Faculty Research Profiles


A farmer in Niger receives a SMS on his cell phone, reads about a change in the price of grain, and decides to hold off on his 8-hour trip to the market for a week, until the price goes up. This may seem simple enough to most people, but Assistant Professor Jenny Aker, F97, knows that the illiteracy rate in Niger is 80%. Not only is this farmer reading, but his literacy is functional, he is not reading children’s books, but information that will improve his daily life. This insight, combined with her expertise in agricultural economics, information technology, and regional knowledge of sub-Saharan Africa, led to the design of Aker’s innovative research in Niger, recently featured in The Economist’s special report on telecoms in emerging markets.

Professor Aker in Kibera, Kenya
Photo courtesy Matt Herbert

Aker’s current work is a continuation of her dissertation research at Berkeley, which demonstrated how the spread of mobile phones reduced price variations in grain markets in Niger from 2001 to 2006. While conducting this research in collaboration with Catholic Relief Services (CRS), Aker’s team observed that previously illiterate traders were teaching themselves how to read the information on their cell phones, since voice calls are more expensive then text messages. Based upon these observations, Aker worked with CRS to design Project ABC: Alphabetisation de Base par Cellulaire. This two-year program is assessing the potential to teach rural farmers functional literacy by providing access to information on market prices through SMS messages. The project’s impact is being tested through a rigorous program evaluation, identifying the change in literacy in the areas receiving the program versus those in a comparison group receiving traditional, non-cell phone based literacy programs. The project is a partnership between CRS/Niger, the Ministry of Non-Formal Literacy, the Agricultural Market Information System, in addition to Aker and her research colleagues at Oxford and UC-Davis.

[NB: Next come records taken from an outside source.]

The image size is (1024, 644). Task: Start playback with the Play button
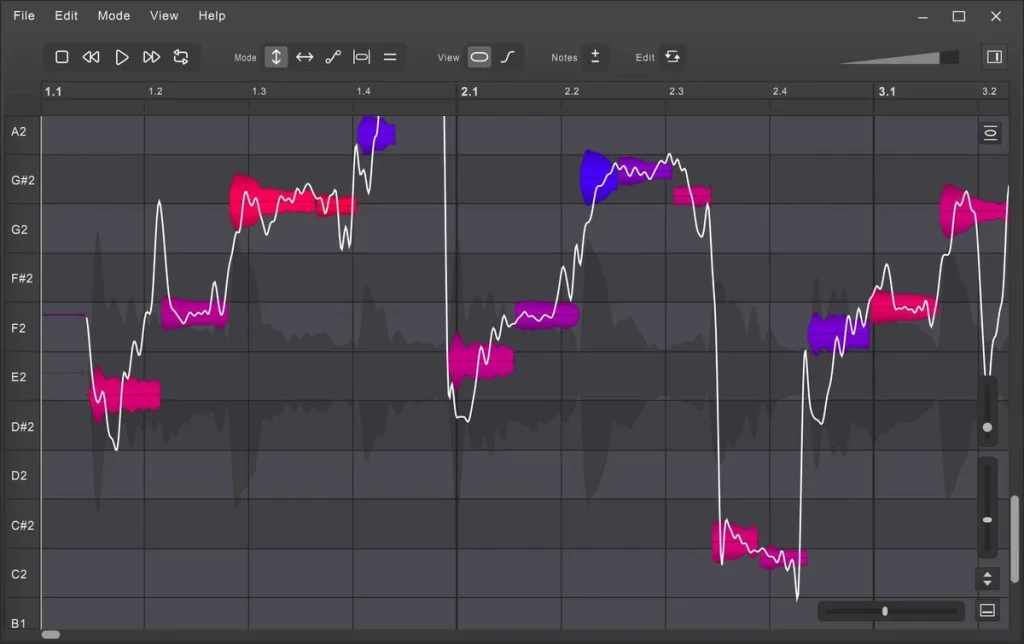(122, 57)
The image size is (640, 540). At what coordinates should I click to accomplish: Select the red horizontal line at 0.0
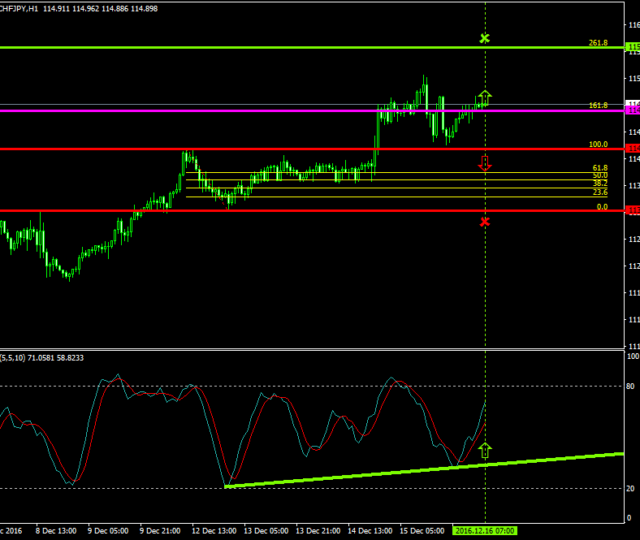pos(300,210)
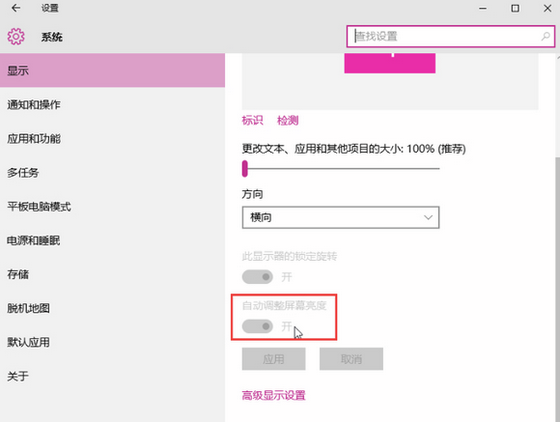Click the dropdown chevron of orientation box
This screenshot has height=422, width=560.
pyautogui.click(x=428, y=217)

Aker became a full-time Assistant Professor of Development Economics at the Fletcher School in the Fall of 2009, and she is already having an impact on students through her research and approach to her field. Aker is returning to The Fletcher School for the second time, having obtained a master’s degree in Development Economics and Public International Law in 1997. Most recently, she received her Ph.D. in Agricultural Economics at the University of California-Berkeley. Her research interests focus on the impact of information technology on market actors’ behavior, as well as the role of agro-food market performance in producer and consumer welfare, primarily in West and Central Africa. Professor Aker is teaching classes on the micro-economics of development and econometrics. Two students, Joshua Haynes and Sarah Haddock, were given the opportunity to work with Professor Aker this summer to assist her with ongoing research. In addition, she participated in the student-organized Fletcher M-Banking 2009 conference in May 2009 in Nairobi, Kenya. She continues to demonstrate her commitment and support for Fletcher students, and her cutting-edge research will be a great asset to the school in the coming years.